Work order — Set down, exactly as they stand, the lines from the one containing "The width and" through the last line of the records below, leaving every picture out.
(Beginning of The data)
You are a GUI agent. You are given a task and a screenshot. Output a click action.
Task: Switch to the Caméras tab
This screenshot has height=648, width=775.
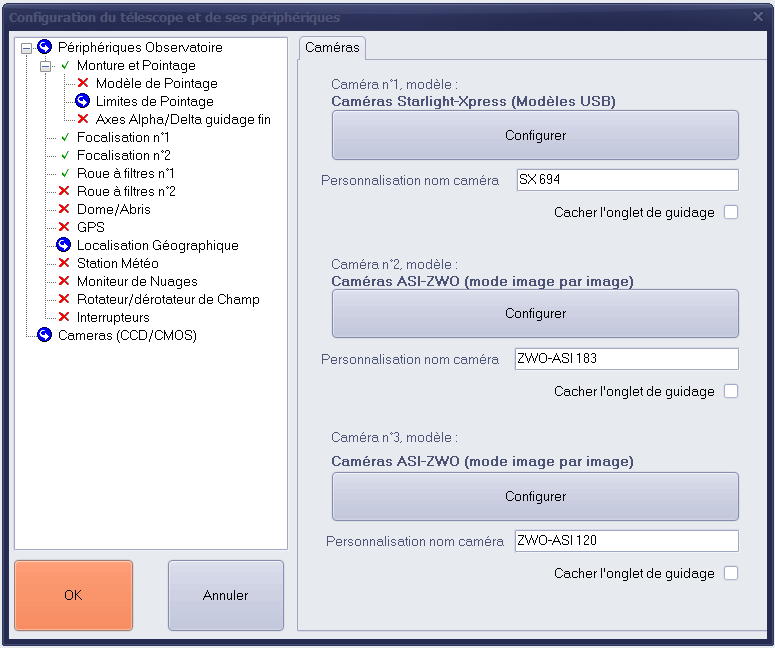coord(332,47)
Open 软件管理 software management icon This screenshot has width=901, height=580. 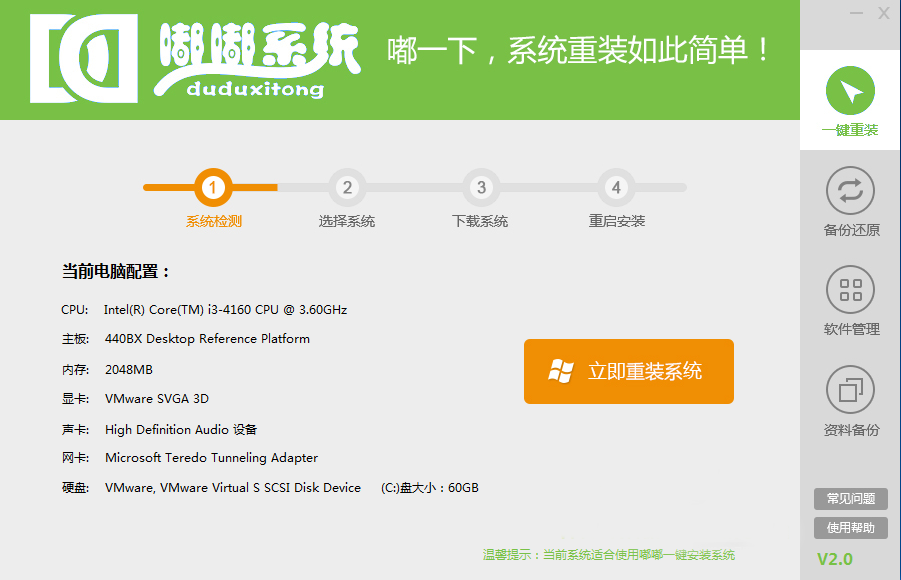coord(850,290)
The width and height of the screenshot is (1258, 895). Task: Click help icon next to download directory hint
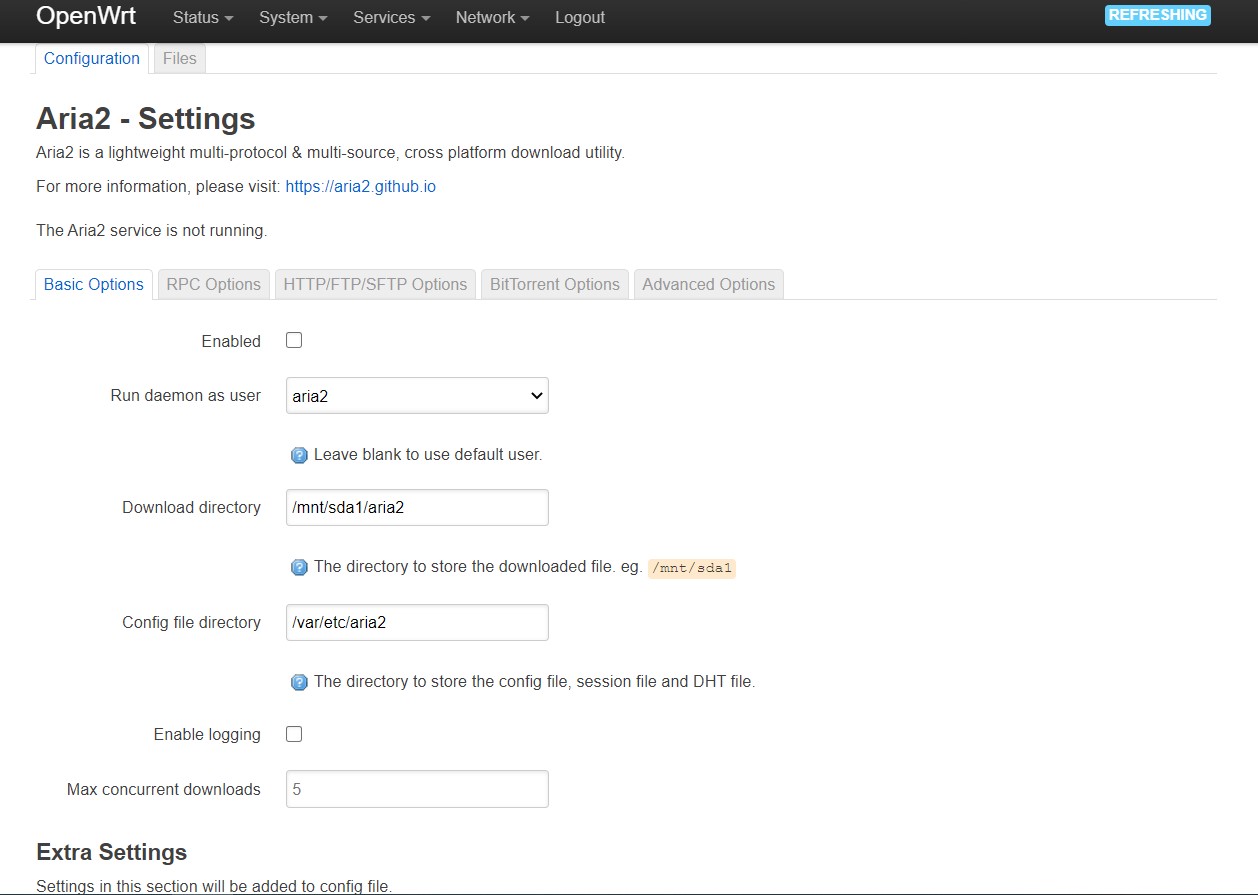pos(299,567)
(End of The data)
Response to the task —
The width and height of the screenshot is (1258, 895). Task: Click help icon next to download directory hint
pos(299,567)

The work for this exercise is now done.